Highly available vROPS 6.7 – two site deployment

In my last post I covered vRealize Operations Manager (vROPS) components and its architecture. Now I will focus more on real world scenario and present deployment options for two datacenters – multi availability zones deployment.

Requirements:

  • Design must cover two datacenters.
  • Solution must be highly available and perform data gathering and analytics even when one component fails.
  • Solution must be available for user interactions and administration even when one component fails.

Assumptions:

  • At least vROPS Advanced license. Worth to note that, regardless of your vSphere licence type, when buying VMware vSphere with Operations Management you always get Standard version. So if you have vSphere Enterprise Plus with OM licence you still get vROPS Standard edition. Built-in high availability (automated failover of vROPS nodes) is included only in Advanced or Enterprise license.
  • vROPS 6.7, but design is also valid with previous versions.
  • Two vCenter Servers, each in one datacenter.

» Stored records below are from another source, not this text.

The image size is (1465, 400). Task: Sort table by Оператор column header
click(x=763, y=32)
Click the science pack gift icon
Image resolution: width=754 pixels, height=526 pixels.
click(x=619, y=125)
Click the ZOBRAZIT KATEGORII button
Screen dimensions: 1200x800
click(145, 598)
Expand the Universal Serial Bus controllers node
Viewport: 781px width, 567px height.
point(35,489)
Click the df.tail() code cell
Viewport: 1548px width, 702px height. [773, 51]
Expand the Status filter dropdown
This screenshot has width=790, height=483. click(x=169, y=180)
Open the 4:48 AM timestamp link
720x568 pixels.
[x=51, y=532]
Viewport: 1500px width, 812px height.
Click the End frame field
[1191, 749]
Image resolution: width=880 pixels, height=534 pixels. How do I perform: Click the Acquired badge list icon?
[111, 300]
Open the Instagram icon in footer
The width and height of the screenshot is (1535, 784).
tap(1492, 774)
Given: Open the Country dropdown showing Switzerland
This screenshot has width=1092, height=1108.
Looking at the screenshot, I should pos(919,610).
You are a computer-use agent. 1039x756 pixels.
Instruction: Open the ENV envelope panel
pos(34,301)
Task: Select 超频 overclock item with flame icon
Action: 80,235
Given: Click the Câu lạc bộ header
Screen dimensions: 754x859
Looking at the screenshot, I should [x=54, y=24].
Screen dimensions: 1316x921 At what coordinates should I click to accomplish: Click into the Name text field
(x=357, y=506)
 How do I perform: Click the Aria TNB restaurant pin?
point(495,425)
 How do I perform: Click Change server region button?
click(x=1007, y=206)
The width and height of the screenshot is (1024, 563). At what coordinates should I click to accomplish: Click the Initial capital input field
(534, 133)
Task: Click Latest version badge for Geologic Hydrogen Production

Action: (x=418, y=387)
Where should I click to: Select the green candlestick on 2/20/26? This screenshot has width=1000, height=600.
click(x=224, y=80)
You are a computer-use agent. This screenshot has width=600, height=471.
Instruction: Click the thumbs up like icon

No stretched storage clusters.

Design considerations

Scalability

In a single-node installation, the master node manages itself, has adapters installed on it, and performs all data collection and analysis. If you need to gather data from vast amount of objects and perform complicated analysis you can scale up you installation by installing larger nodes or scale out by adding additional data notes. VMware offers Extra Small, Small, Medium, Large, and Extra Large node configurations during installation. vROPS supports up to 240,000 monitored resources spread across six extra large analytic nodes. To get more information how to scale your environment you should read this KB article. Quick tips are:

  • Scale up, not out. Use the configuration which has the least number of nodes.
    Example: For 180000 objects, deploy as 4 Extra Large nodes instead of 12 Large nodes. You will save half the CPU.
  • You can increase RAM size instead of increasing both RAM and CPU. This is useful if the number of objects is close to the upper limit. Check that there is enough RAM on the underlying hardware.
  • No mixing of nodes with different sizes.

Availability

Master node HA
You can protect vROPS master node by deploying master replica. It is done by converting a data node into a replica of the master node. With HA, data stored on the master node is always 100% backed up on the replica node. If the master node fails, replica is promoted to master and its complete responsibility is taken over. In case the master node failed due to a hardware failure and is back online with the help of vSphere HA, old master node will be configured as the replica node thereafter.

Data node HA
The cluster can recover from a data node failure because redundant services and data are maintained on the other nodes in the cluster. If the data node fails, then the owning resources of that node are promoted on the surviving nodes which have a replica copy of these resources. The new owning node is responsible for collection of data from here onwards. If a data node has failed due to hardware failure and vSphere HA brings it back on a surviving ESXi node in the vSphere cluster, then this node automatically joins the vROPS cluster and the data points are synced. 

Remote collector HA
To protect remote collectors you can deploy multiple appliances in collector group. When one collector fails, and the collector is part of a group, adapter workload is redistributed to other collectors.

UI Availability
You can access and interact with the product by using the product UI available on the master and data nodes and also on master replica. If it fails, load balancer can redistribute traffic to survived nodes. Setting up load balancer in front of vROPS nodes has also other benefits:

  • Ensures that the deployed cluster is properly balanced for performance of UI traffic and all nodes in the cluster equally participate in the handling of UI sessions.
  • Provides simpler access for the users. Instead of accessing each node individually the user only needs one URL to access the entire cluster and not be concerned with which node is available.

Best practices

VMware give set of recommendation that you should follow during your vROPS design. Most important for multi AZ design are:

  • Deploy analytics nodes in the same vSphere Cluster. If you cannot deploy analytic nodes in the same vSphere cluster, you must deploy them in the same geographical location. vRealize Operations Manager does not support deploying analytics nodes in multiple geographical locations.
  • Each analytics node must be located on the same VLAN and IP subnet, and VLAN cannot be stretched between data centers.
  • Latency between analytics nodes cannot exceed 5 milliseconds, and the bandwidth must be equal to or higher than 1 GB per second. It is recommended that bandwidth be 10 GB per second at minimum.
  • Deploy analytics nodes on storage of the same type.
  • Depending on the size and performance requirements for analytics nodes, apply Storage DRS AntiAffinity rules to ensure that nodes are on separate datastores.
  • If you deploy analytics nodes into a highly consolidated vSphere cluster, configure resource reservation to ensure optimal performance. Ensure that the virtual CPU to physical CPU ratio is not negatively impacting the performance of analytic nodes by validating CPU ready time and CPU costop.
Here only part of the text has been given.